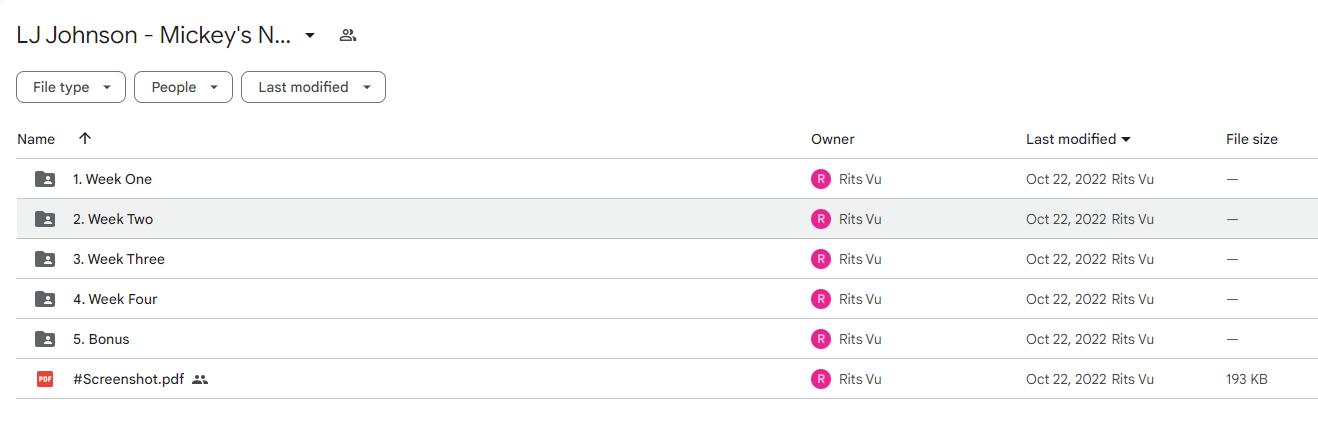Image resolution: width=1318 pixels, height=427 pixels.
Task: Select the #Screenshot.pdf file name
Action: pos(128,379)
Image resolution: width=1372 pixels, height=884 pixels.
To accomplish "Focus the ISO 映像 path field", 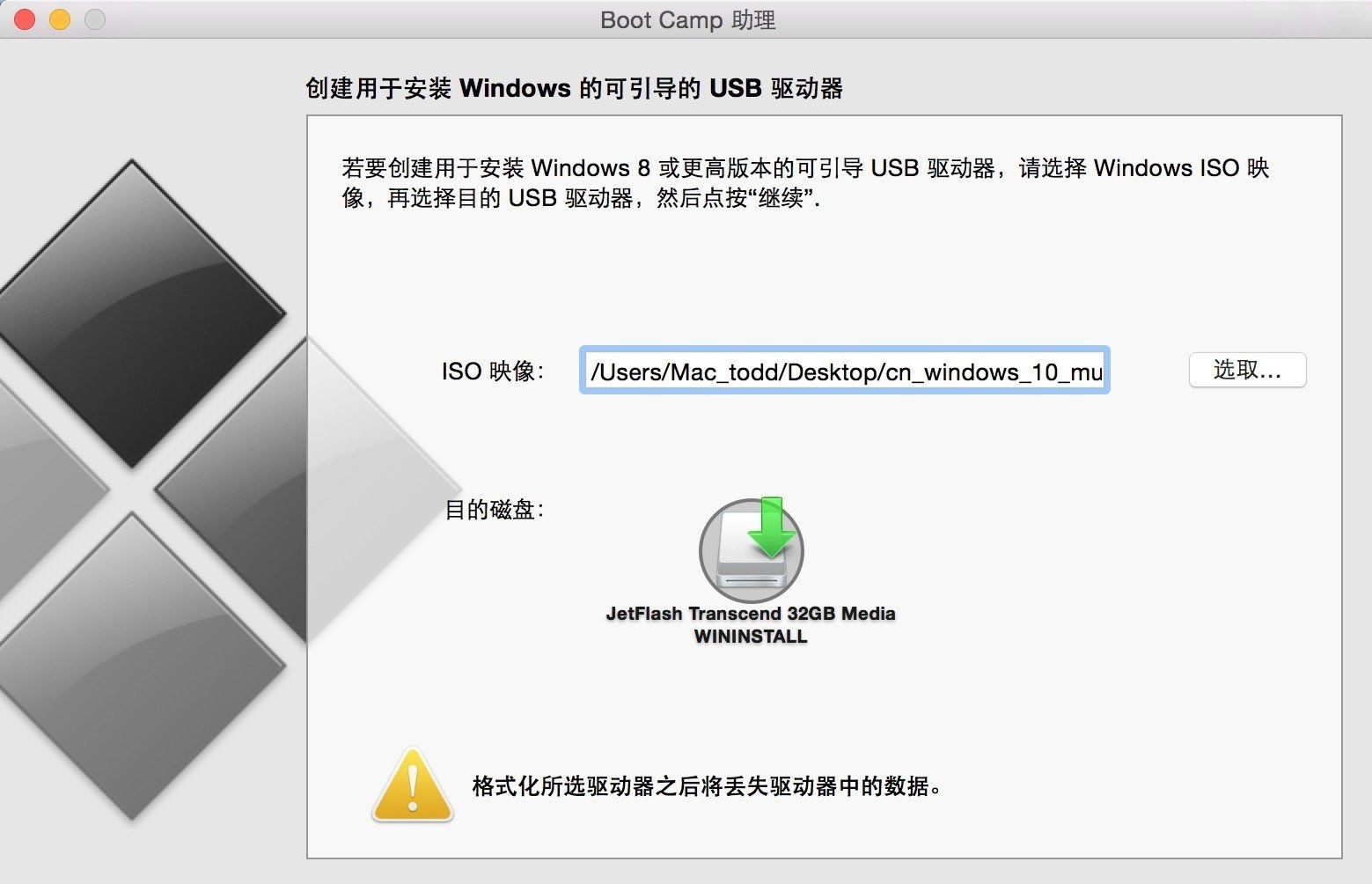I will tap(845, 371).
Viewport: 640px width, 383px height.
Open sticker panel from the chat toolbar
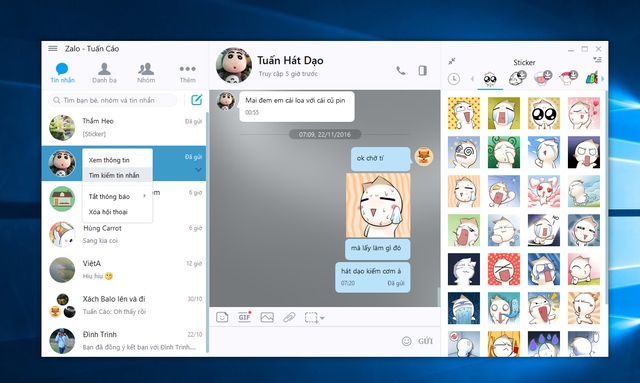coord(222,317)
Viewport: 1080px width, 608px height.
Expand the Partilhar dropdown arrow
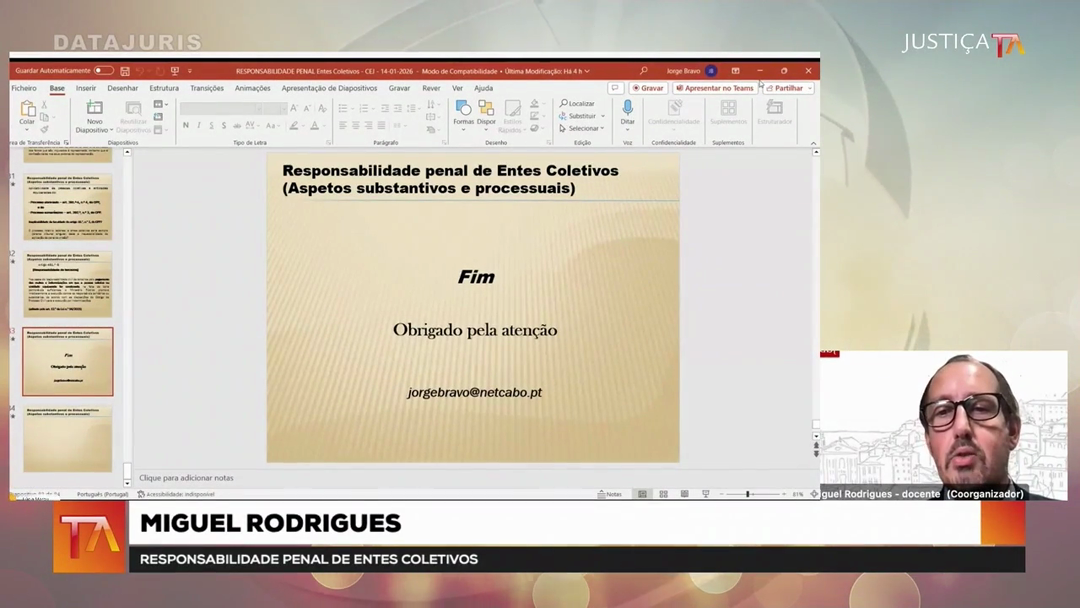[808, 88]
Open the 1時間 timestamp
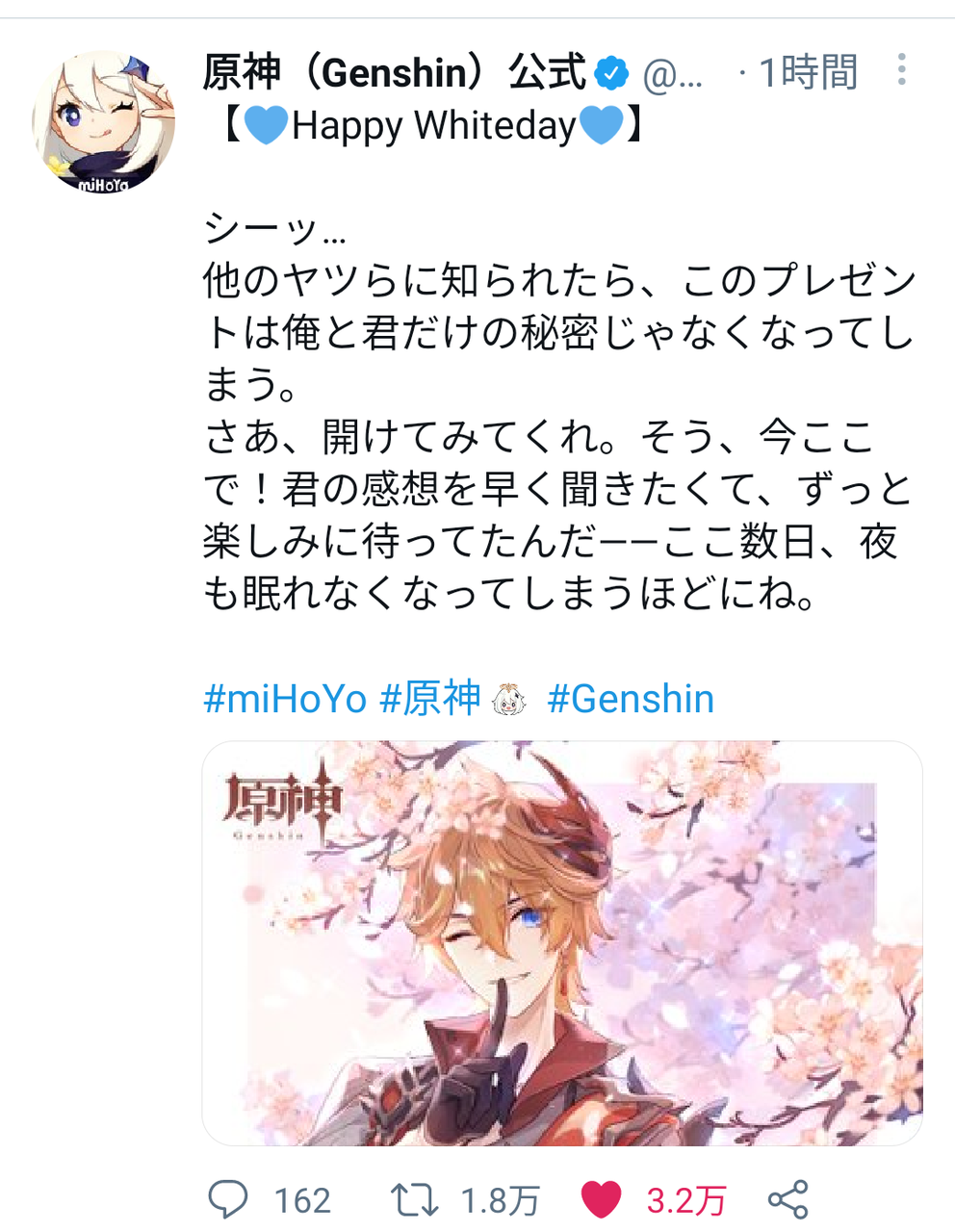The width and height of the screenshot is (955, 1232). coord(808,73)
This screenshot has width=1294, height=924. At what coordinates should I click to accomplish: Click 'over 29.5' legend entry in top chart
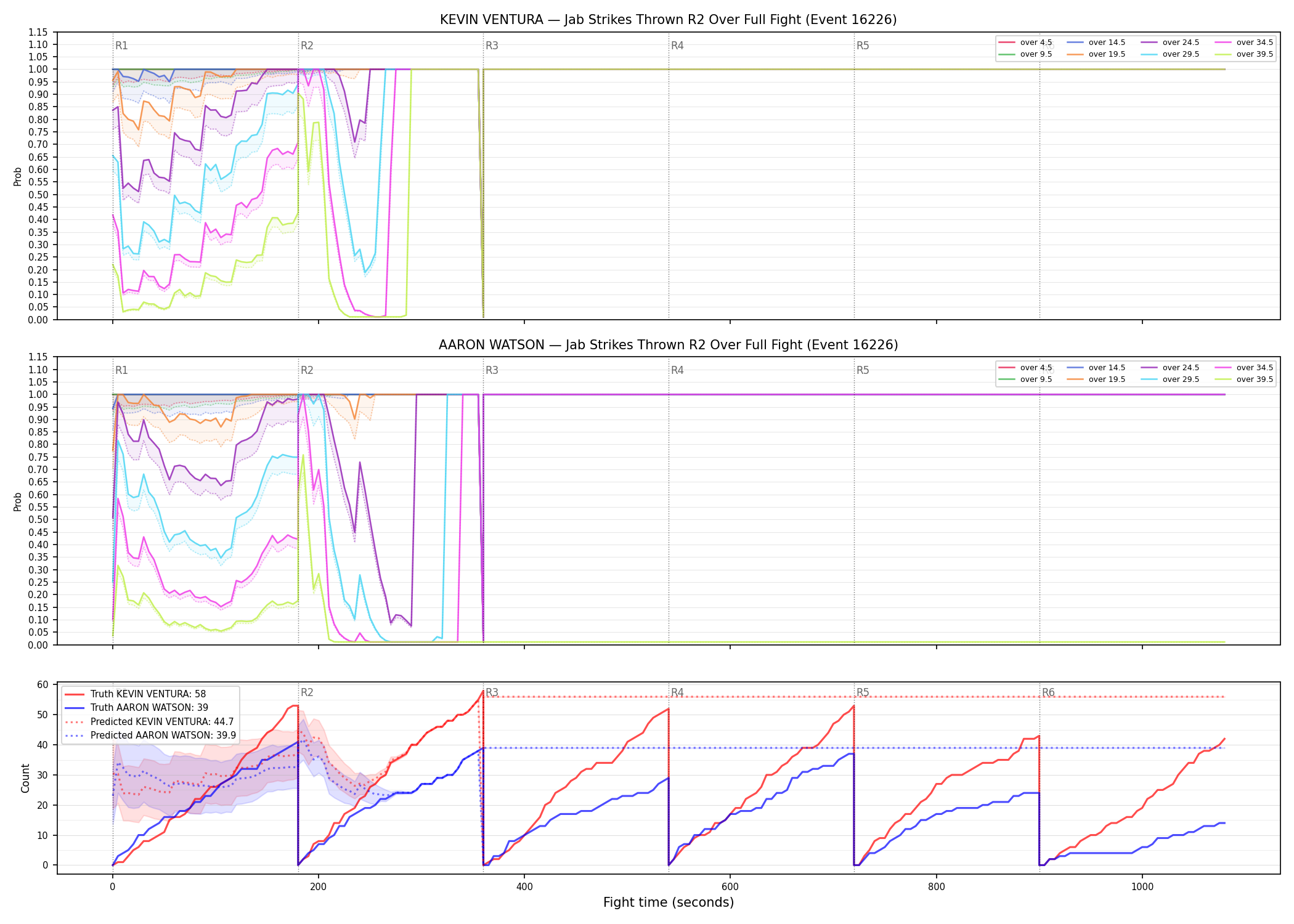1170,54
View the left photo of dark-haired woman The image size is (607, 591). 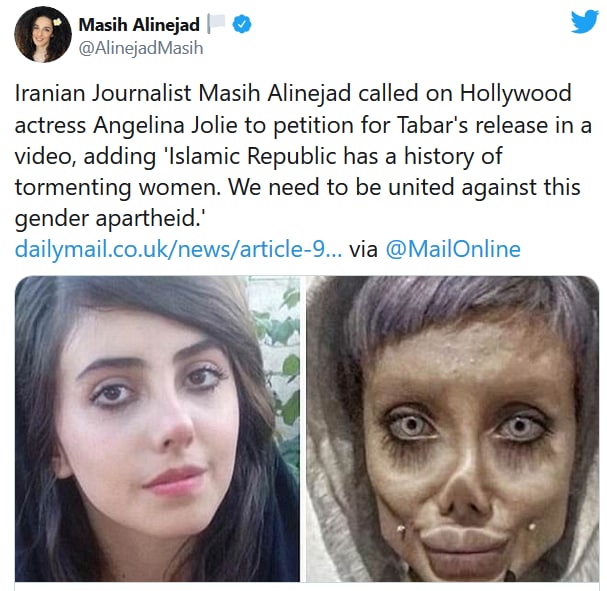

■ PROBLEM STATEMENT:
Every line from the one containing "Viewport: 640px width, 383px height." to the final line of the records must be transcribed exactly, both ends included, with the pictures left out.

■ RESULT FOR THIS EXERCISE:
Viewport: 640px width, 383px height.
Open sticker panel from the chat toolbar
coord(222,317)
Viewport: 1080px width, 608px height.
Expand the Partilhar dropdown arrow
[808, 88]
Open the 1時間 timestamp
The width and height of the screenshot is (955, 1232). coord(808,73)
This screenshot has width=1294, height=924. At what coordinates should I click to accomplish: Click 'over 29.5' legend entry in top chart
1170,54
View the left photo of dark-haired woman The image size is (607, 591). 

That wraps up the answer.